I biancoazzurri a Lentini, foto: Cristian Costantino - MateraCalcioStory.it

Quale Matera aspettarci a Catanzaro? Al momento, è la domanda che si fanno un po’ tutti. Terminato il penultimo allenamento settimanale, al tecnico Gaetano Auteri manca solamente la seduta di rifinitura di domani per poter sciogliere gli ultimi dubbi. Nodi da sciogliere che non sembrano essercene, visto che in caso vengano confermate tutte le defezioni, le scelte sarebbero obbligate. Al momento, dunque, i biancoazzurri hanno ben otto pedine fuori: il difensore Di Sabatino, i centrocampista Urso e Maimone, e gli attaccanti Dungandzic, Corado, Dammacco, Strambelli e Sartore.
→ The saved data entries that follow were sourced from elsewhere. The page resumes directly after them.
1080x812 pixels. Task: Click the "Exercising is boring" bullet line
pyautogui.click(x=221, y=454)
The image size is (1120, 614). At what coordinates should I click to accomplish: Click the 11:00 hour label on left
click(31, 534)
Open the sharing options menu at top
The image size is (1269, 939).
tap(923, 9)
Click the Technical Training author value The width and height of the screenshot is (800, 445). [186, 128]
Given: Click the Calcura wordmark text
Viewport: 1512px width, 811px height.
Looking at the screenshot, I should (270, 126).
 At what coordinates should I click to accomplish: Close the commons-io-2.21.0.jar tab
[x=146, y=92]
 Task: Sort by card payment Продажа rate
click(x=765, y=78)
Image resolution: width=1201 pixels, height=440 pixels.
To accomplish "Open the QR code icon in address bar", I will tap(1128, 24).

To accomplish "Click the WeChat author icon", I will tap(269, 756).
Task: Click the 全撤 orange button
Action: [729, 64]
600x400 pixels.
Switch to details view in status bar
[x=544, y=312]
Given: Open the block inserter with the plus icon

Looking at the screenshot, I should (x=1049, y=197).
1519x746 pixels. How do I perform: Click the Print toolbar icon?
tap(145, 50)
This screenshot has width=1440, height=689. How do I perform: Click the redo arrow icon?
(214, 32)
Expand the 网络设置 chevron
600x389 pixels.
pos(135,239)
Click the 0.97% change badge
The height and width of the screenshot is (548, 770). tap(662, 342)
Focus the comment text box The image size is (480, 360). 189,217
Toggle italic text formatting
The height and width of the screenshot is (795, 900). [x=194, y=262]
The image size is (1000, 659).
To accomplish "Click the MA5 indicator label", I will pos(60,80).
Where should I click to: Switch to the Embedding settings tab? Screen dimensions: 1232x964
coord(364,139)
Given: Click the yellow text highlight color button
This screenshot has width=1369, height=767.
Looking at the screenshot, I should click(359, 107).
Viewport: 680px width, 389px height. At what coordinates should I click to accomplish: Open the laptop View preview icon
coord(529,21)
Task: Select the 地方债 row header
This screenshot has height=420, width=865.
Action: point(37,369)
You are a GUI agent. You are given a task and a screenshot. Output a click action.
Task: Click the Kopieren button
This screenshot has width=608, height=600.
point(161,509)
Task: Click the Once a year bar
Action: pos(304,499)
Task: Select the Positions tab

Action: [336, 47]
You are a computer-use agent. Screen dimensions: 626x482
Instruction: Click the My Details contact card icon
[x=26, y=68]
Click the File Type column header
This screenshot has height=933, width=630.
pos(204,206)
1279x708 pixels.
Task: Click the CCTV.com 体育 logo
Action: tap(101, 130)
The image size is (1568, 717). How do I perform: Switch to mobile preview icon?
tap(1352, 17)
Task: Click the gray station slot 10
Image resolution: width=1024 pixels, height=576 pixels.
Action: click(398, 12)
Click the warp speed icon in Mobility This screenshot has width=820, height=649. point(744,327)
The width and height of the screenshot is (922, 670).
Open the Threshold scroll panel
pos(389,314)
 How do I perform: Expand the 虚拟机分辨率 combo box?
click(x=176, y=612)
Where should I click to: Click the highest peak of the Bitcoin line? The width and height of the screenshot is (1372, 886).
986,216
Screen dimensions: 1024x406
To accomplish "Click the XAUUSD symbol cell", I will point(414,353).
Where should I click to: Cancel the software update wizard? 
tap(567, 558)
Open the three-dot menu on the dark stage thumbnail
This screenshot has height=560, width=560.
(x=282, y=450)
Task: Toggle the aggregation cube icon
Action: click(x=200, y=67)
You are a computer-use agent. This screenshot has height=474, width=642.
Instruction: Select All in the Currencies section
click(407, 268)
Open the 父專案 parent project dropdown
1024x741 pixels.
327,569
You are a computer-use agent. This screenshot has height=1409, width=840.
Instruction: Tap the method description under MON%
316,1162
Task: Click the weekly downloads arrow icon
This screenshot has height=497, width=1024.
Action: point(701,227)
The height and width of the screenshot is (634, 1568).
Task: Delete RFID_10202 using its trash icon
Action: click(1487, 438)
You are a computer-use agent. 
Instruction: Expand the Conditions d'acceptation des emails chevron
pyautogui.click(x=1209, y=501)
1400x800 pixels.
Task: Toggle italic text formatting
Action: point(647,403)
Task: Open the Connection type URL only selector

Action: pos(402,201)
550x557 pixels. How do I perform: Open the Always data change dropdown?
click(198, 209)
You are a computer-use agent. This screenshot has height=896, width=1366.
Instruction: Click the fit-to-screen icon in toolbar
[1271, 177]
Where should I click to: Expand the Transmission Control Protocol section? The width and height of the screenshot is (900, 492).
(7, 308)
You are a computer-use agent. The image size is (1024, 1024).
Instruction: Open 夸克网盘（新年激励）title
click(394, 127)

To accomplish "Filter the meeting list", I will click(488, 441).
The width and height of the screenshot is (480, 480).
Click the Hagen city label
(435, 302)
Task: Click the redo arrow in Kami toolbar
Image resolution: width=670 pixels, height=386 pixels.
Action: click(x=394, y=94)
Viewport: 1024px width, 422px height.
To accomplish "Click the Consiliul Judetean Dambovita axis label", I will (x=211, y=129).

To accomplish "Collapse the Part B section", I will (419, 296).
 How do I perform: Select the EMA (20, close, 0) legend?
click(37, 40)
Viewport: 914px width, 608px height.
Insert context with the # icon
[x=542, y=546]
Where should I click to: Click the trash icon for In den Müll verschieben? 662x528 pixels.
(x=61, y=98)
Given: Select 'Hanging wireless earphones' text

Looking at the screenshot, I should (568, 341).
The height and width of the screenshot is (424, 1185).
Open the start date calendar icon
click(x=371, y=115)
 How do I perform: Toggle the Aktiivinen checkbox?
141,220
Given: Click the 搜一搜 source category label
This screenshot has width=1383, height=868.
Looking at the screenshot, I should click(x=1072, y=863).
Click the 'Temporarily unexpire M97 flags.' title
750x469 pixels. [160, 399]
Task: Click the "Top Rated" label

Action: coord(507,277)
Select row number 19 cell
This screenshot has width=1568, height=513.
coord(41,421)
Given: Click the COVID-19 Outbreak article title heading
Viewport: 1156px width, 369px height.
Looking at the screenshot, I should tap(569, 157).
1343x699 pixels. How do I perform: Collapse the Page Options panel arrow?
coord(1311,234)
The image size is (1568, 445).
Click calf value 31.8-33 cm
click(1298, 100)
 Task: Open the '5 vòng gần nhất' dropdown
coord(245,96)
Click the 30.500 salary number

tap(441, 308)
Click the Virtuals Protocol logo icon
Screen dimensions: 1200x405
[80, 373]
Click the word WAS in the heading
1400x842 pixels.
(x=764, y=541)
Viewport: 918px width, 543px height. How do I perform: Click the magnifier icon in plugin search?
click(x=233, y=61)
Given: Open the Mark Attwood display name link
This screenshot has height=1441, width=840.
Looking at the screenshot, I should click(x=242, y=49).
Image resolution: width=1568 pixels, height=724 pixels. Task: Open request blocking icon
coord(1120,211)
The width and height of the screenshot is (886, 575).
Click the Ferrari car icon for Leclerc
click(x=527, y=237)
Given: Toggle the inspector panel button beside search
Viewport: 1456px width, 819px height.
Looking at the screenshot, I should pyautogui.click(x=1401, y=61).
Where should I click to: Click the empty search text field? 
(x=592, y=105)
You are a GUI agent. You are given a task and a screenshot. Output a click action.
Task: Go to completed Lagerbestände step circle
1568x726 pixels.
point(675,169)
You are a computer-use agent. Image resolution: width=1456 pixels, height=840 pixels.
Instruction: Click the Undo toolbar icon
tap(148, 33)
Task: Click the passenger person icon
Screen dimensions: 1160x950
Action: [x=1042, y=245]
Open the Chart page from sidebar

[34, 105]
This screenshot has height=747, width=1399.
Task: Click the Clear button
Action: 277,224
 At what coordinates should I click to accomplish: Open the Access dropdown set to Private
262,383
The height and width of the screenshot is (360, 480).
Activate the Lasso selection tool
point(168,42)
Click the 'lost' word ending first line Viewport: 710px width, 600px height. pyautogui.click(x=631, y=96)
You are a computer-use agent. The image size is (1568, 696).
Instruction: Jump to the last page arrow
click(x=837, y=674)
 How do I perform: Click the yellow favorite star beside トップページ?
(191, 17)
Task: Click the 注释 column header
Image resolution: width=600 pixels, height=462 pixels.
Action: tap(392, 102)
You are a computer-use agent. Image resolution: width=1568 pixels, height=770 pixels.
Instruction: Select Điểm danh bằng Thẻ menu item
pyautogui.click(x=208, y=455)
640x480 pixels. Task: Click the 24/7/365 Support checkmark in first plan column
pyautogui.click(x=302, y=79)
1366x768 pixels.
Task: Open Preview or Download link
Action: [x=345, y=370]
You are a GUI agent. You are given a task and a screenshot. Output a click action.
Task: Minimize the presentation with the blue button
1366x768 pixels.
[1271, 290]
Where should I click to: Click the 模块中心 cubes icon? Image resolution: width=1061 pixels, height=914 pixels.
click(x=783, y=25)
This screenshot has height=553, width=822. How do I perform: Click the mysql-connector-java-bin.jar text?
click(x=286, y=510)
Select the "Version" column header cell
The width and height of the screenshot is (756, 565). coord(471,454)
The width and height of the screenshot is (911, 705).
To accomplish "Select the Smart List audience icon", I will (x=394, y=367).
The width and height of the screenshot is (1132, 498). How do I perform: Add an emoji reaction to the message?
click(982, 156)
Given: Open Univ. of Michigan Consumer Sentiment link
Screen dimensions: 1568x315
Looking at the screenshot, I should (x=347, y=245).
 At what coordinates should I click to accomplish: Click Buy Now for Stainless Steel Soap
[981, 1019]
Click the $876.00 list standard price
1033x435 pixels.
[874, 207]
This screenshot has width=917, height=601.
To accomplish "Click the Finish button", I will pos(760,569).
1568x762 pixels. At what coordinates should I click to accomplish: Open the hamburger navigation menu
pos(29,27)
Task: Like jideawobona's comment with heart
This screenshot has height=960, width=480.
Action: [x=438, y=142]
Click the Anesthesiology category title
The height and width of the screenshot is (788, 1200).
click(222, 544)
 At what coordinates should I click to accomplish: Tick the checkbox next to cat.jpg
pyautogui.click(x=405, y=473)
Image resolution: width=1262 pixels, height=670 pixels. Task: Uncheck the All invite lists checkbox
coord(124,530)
La speranza, è che qualcuna di questa possa recuperare. Nel caso in cui le cose non vadano come ci si aspetta, la formazione anti Catanzaro sembra essere già fatta. Al di là di modulo e tatticismi, l’unico undici possibile è il seguente: Golubovic in porta. Difesa con Scognamillo e De Franco centrali. Sulle corsie esterne, invece, a destra, dovrebbe trasferirsi Mattera, che nella sua carriera ha spesse volte giocato anche come terzino. A sinistra, invece, conferma per Sernicola. In mezzo al campo, l’unica coppia di centrocampisti al momento disponibile porta il nome di De Falco e Salandria. Sugli esterni, invece, a destra, spazio per Angelo, mentre a sinistra, il solito Casoli. In attacco, invece, spazio a Battista e Giovinco. Ovviamente, nessuno dei due è prima o seconda punta. Si tratta di due esterni che saranno sicuramente adattati. Anche perché, non ci sono soluzioni alternative, al momento. Altra particolare curiosità, è che in panchina dovrebbero andare solamente quattro giocatori. Cinque, se Auteri deciderà di pescare Hysaj dalla Berretti, o qualche altra pedina insieme a lui. Anche perché, oltre i portieri Tonti e Mittica, di giocatori di movimento ci sono solamente Buschiazzo e Maciucca. La seduta di rifinitura chiarirà tutto, ma più che gli aspetti tattici servono buone notizie dall’infermeria.